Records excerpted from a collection
--------------------
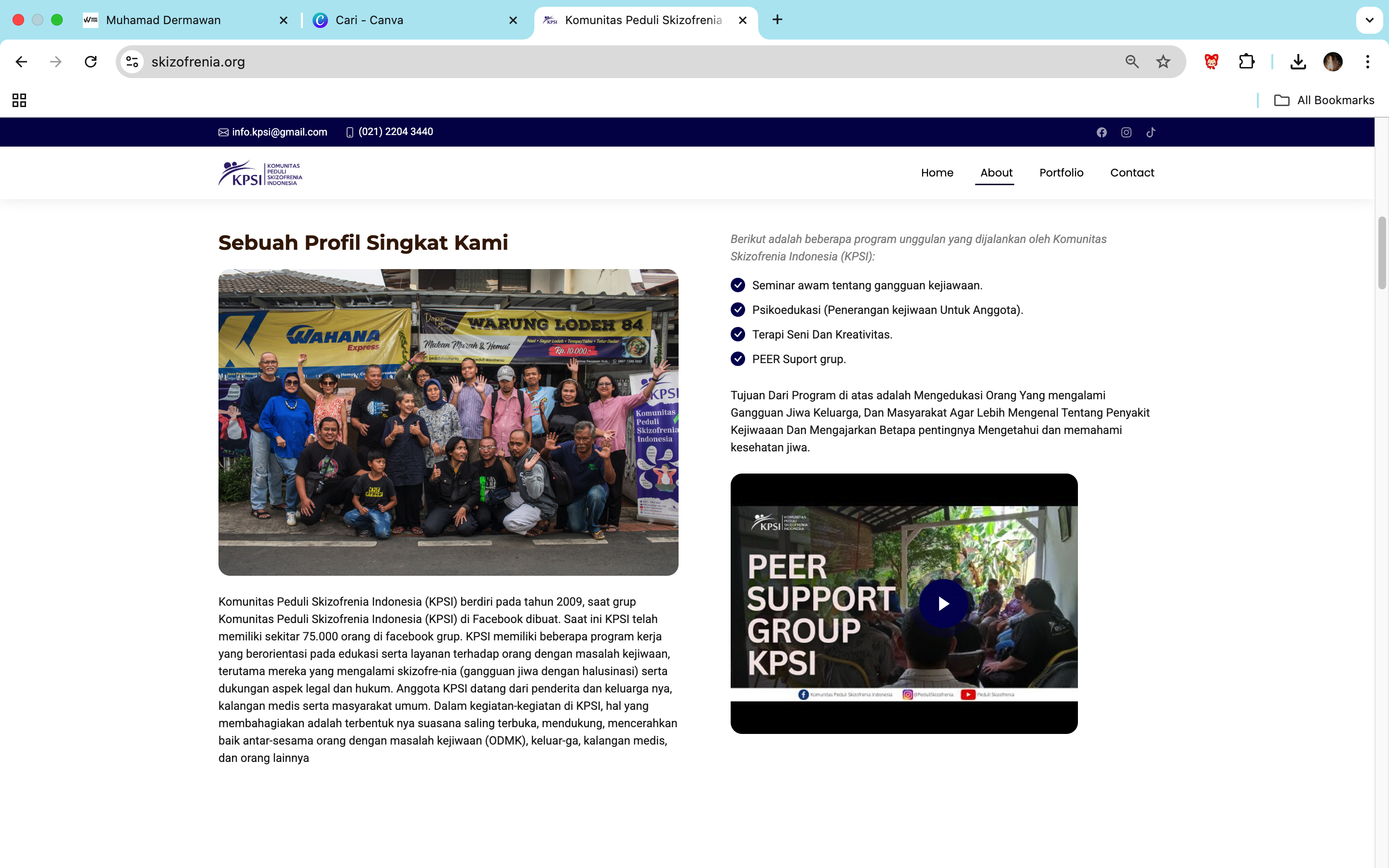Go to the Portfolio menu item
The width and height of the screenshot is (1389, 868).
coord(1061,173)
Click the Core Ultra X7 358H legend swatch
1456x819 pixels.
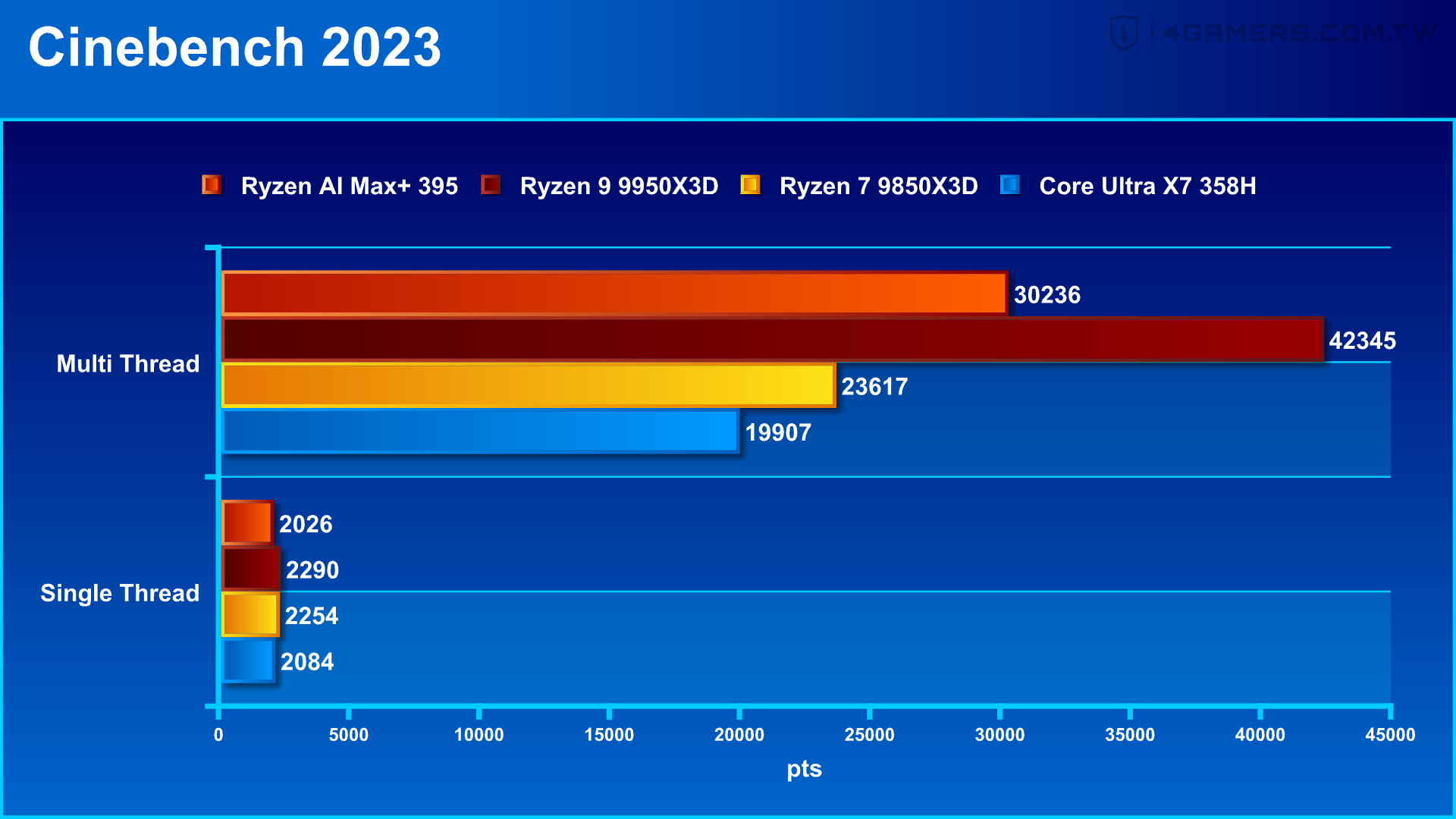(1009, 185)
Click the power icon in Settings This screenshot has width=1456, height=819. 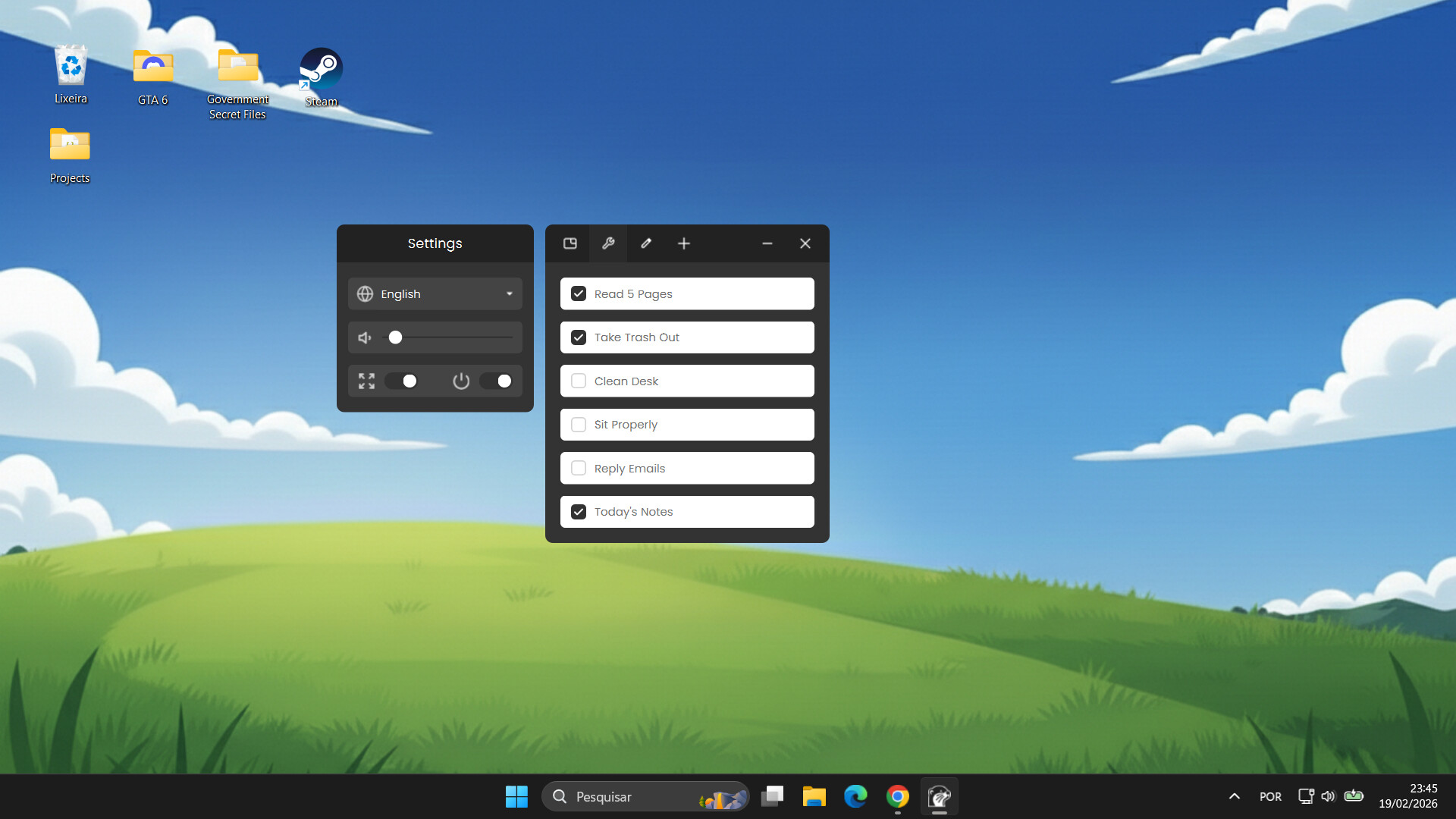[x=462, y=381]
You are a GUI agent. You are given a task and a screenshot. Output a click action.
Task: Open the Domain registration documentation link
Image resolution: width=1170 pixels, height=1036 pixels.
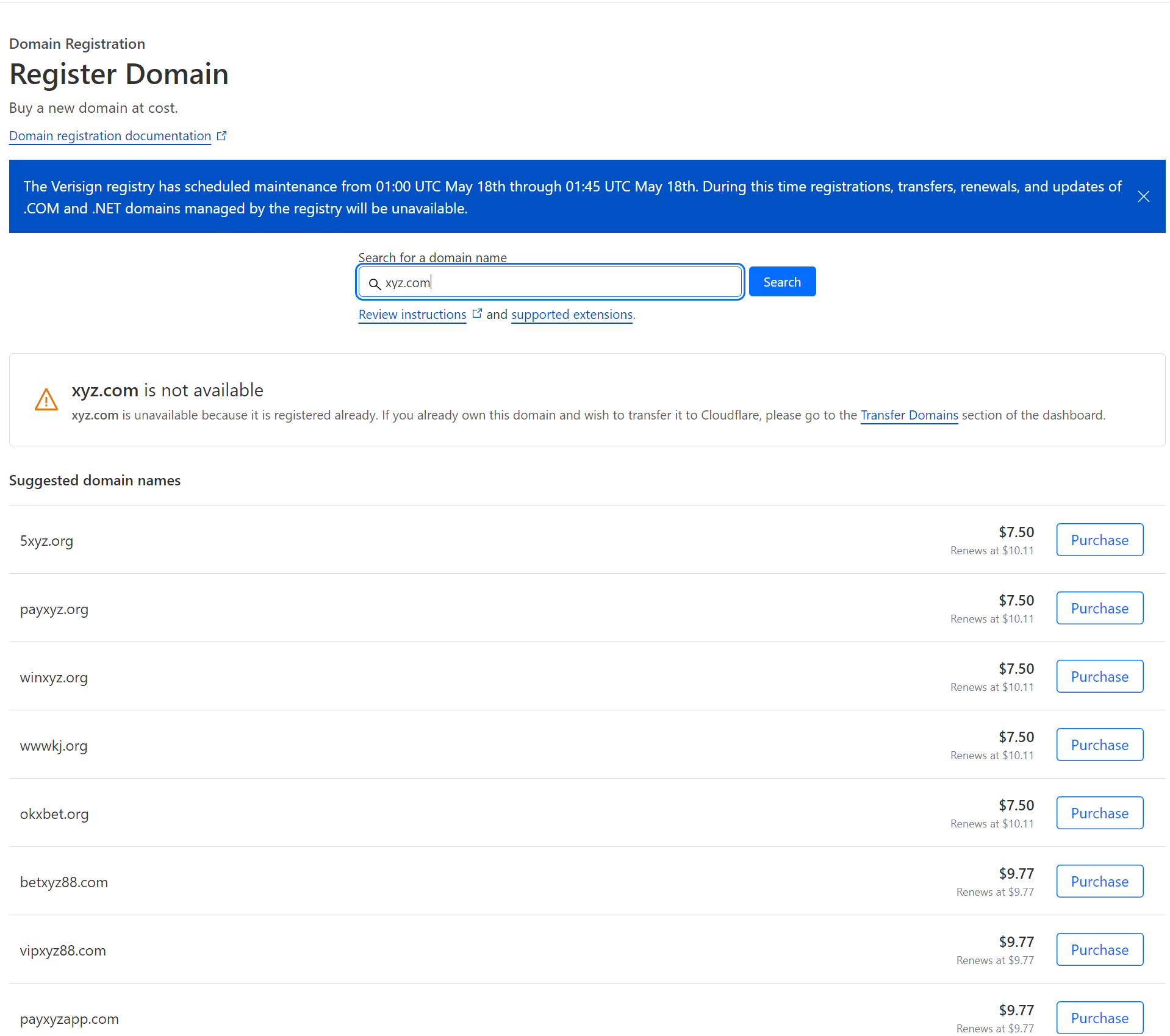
--------------------
▶ **Activity**:
Reproduce only the lines from the line that holds "You are a GUI" through the end of the records, exactly as they stand, both ends included and pictures excluded.

▶ **Written response**:
You are a GUI agent. You are given a task and a screenshot. Output a click action.
Task: Open the Domain registration documentation link
Image resolution: width=1170 pixels, height=1036 pixels.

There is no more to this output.